Tomatoes have been my favorite food every since I was a little girl. I used to grab big beefsteak tomatoes and eat them whole, just like you would an apple. I’m almost 30 now and that hasn’t changed a bit. At my house, we keep a bowl of cherry tomatoes on the counter and I’ll pick them up and eat them just like I would a bowl of candy or nuts.

Since I love to eat them so much, I also love to grow them! There is nothing like eating a ripe tomato straight off the vine! Tomatoes in Texas can be very tricky though. Here are some of my best tips for tomatoes. These are applicable whether you’ve never grown them before or you are an experience tomato-planter! If you’re a novice vegetable grower, begin by reading our post on Starting your Spring Garden.


Plant in March, usually around St. Patrick’s Day, but not after April 1st! Tomatoes need to have their roots well established before the Texas heat hits, otherwise you won’t get much fruit.

4″ tomato transplants ready to go into the ground!


Plant in full sun (6-8 hours a day), where you have good drainage, good air circulation and can easily water the plant(s).

Soil Amendments

Add a fertilizer (we like Espoma Tomato-Tone) and liquid seaweed at planting time. After you dig a hole for your tomato, place both of these at the bottom of the hole, cover with a layer of dirt and then plant your tomato.
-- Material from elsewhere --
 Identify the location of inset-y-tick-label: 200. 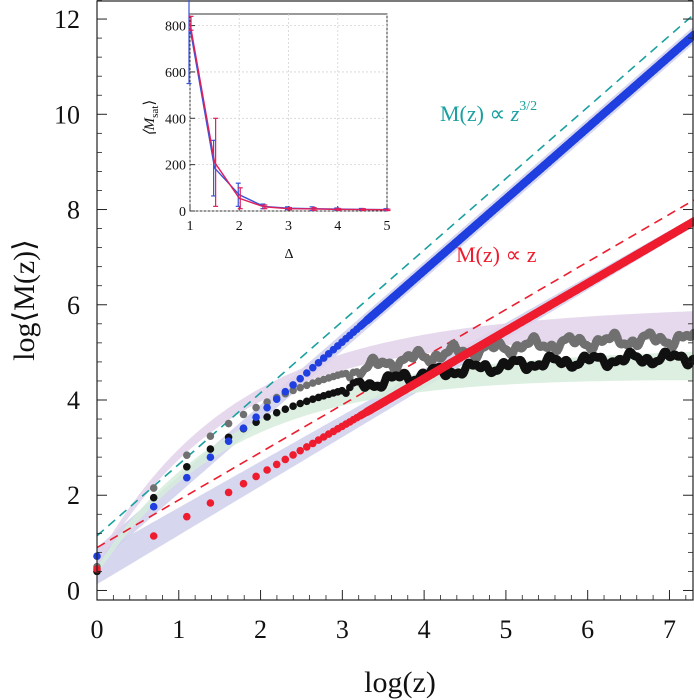
(176, 166).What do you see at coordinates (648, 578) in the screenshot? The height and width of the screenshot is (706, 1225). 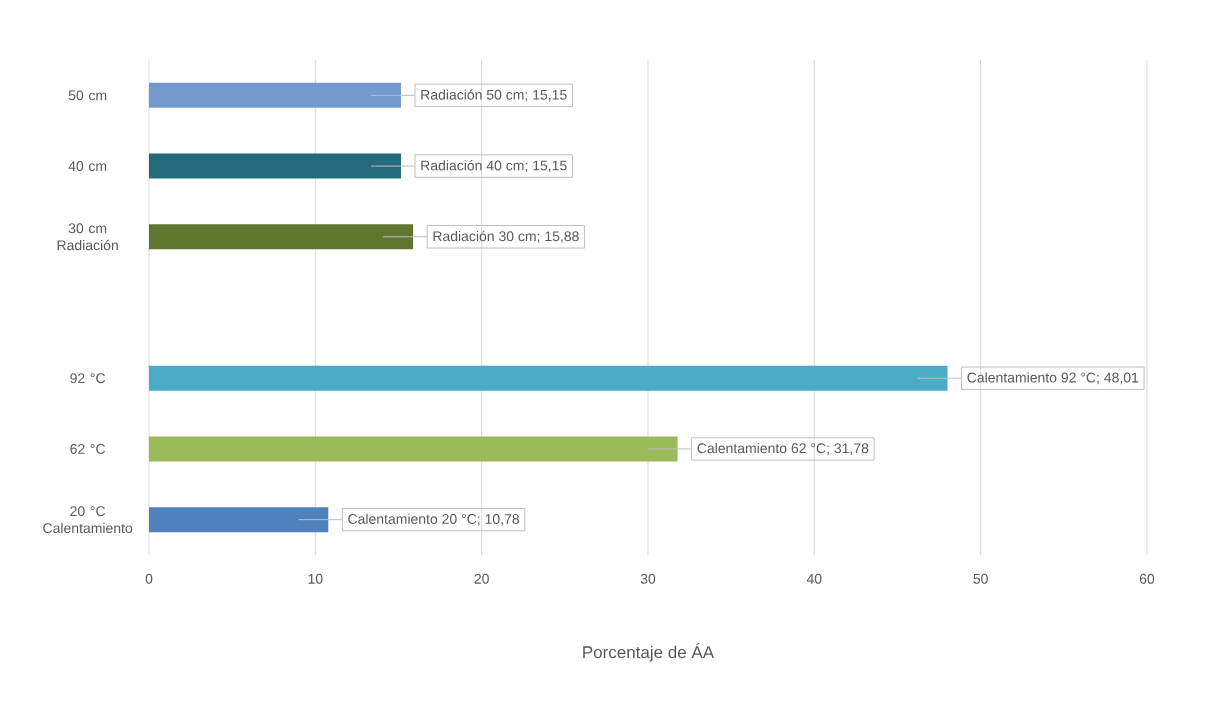 I see `x-tick-label: 30` at bounding box center [648, 578].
When planting a transplant tomato, you only want to plant a single stalk and you want to plant it as deep as possible. If you have a plant with more than one stalk growing, cut off the smaller stalks. Trim off any lower leaves from the plant as well, and plant the tomato plant as deep in the soil as possible. Ideally you want to bury a couple of inches of the stem at least.

Post-trimming, ready for planting


Tomatoes need to be kept moist, so water frequently. Water in the morning to reduce the change of fungal disease and either aim for the roots or use drip irrigation to keep water off the leaves.


Since tomatoes need a lot of moisture, it is important to put mulch on around your tomato plants after you plant them and sufficiently water them. This will help retain moisture not just right now, but throughout the summer as the soil struggles to stay moist in the Texas heat! You can use a cedar mulch or pine straw mulch. Pine straw will make your soil acidic, but tomatoes are an acidic fruit, so they actually prefer acidic soil. If you are planting something that doesn’t like acidic soil, steer clear of using pine straw

Are you an experienced tomato-grower in Texas? If so, what are some of your best tips?